The data transfer process essentially runs as two separate steps 1. read from the source database 2. write to the target database. If the read step fails then I don’t want the write step to happen but if the write step fails and the read has been committed already I don’t really care – I’ll just throw the data away.
Initially I hit the problem that my data sources weren’t XADataSource’s so the container complained about that. I then converted them to XADataSource’s but it still failed because the write process (which is into a MySQL database) contains create table statements which cause an implicit commit and you can’t do that in a distributed transaction.
The solution I’ve finally come to is to mark transfer method as TransactionAttributeType.NOT_SUPPORTED and then place the read and write process into their own methods which are called by the parent transfer method.
My question though is this: do the read and write methods run inside their own transactions or does the NOT_SUPPORTED propagate to them? My guess is that they have an implicit TransactionAttributeType.REQUIRED and so will start their own transaction but I’m not sure and I think it’s important they are running inside a transaction.
Is this the best solution to this problem?

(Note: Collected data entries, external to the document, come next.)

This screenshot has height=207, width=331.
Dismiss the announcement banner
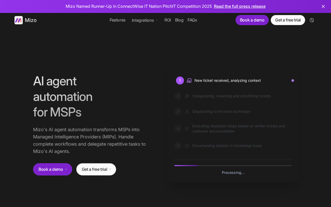click(323, 6)
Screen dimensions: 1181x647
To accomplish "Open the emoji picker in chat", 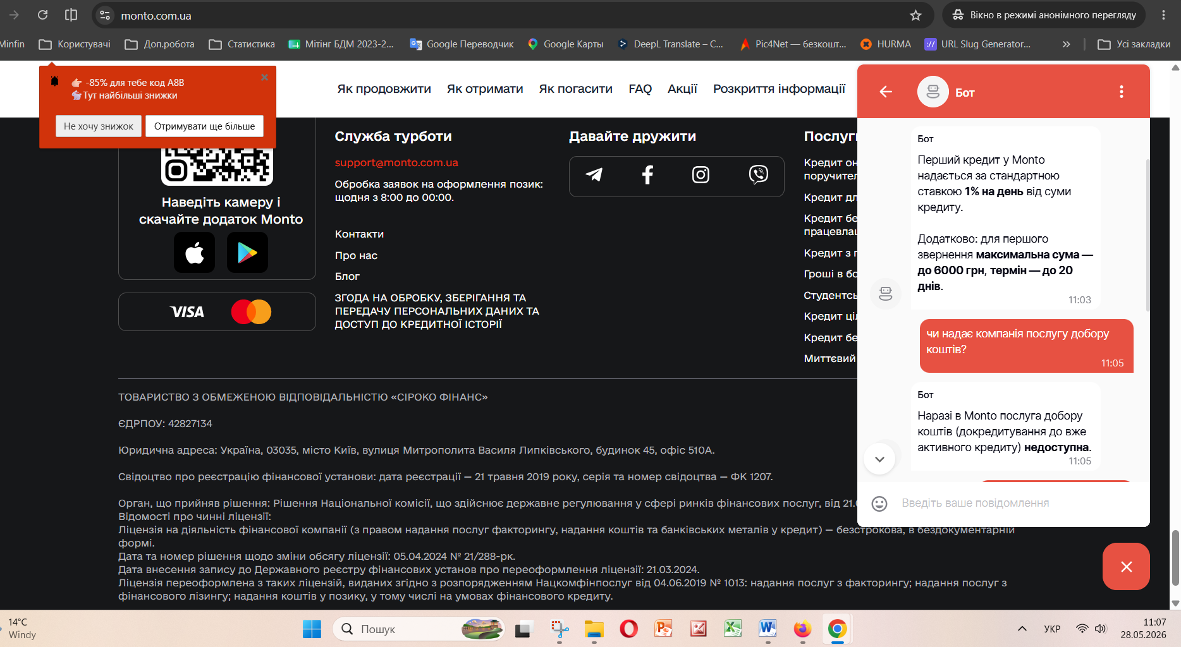I will [879, 504].
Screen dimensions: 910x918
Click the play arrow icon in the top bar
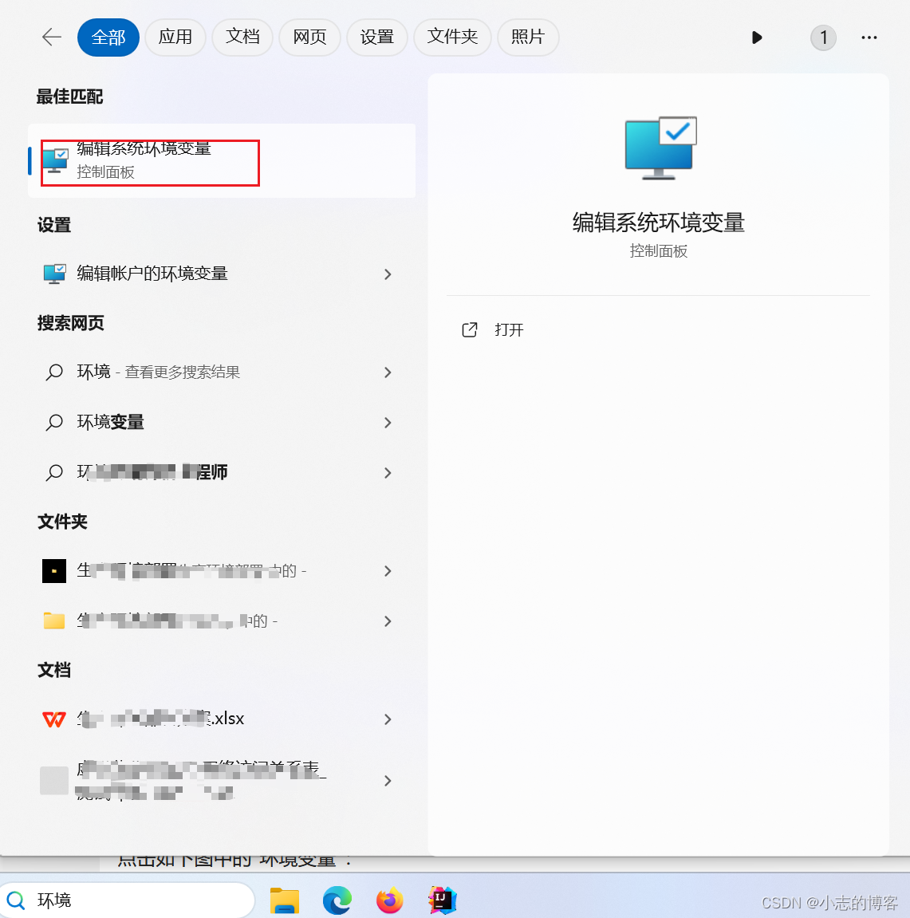(757, 37)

The bigger question for separating the read and write steps is whether or not the write step should still be performed if some other thread/process is mutating the data that was obtained from the read step. In other words, are you sure that the read and write should not be in the same transaction? Perhaps you have some external guarantee that there won’t be problems writing the data separately.

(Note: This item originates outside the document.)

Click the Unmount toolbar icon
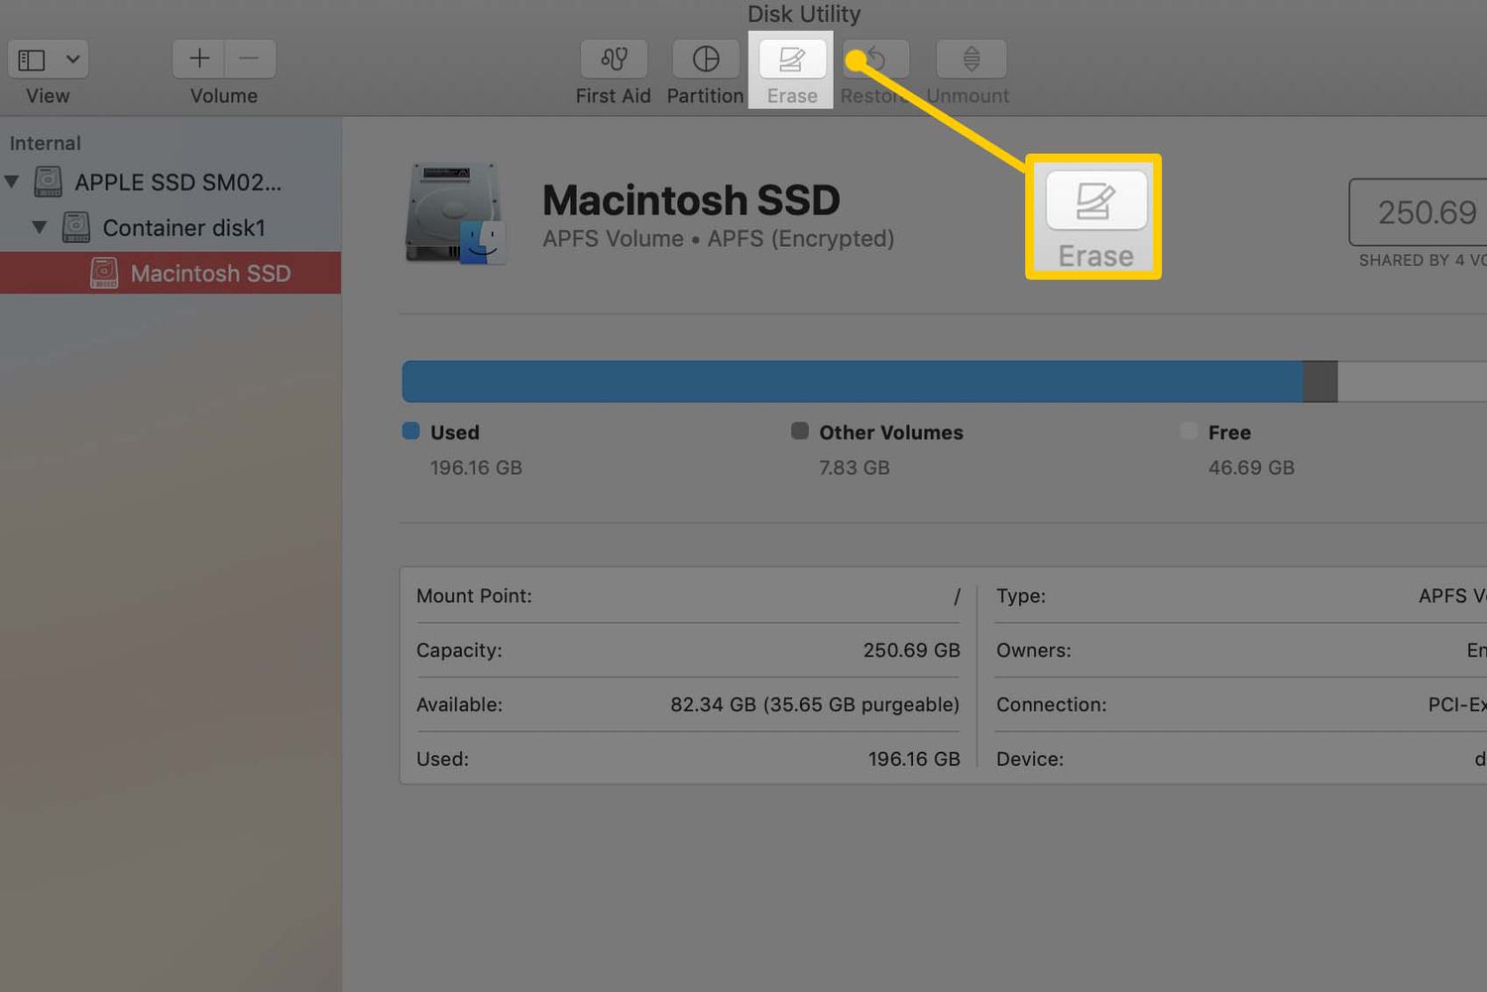 [x=971, y=60]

How are the read and write methods called? If they’re called as local methods, then the NOT_SUPPORTED will propagate. If they’re called through a session bean proxy object, then the default REQUIRED will apply:
It seems somewhat questionable that you have to create tables based on the read data. Is there really no way to do that as a separate operation? I would suggest an outer REQUIRED method that does the read operation, then calls a NOT_SUPPORTED method to create tables, and finally does the write operation in the same transaction as the read, which was temporarily suspended while the NOT_SUPPORTED method was running.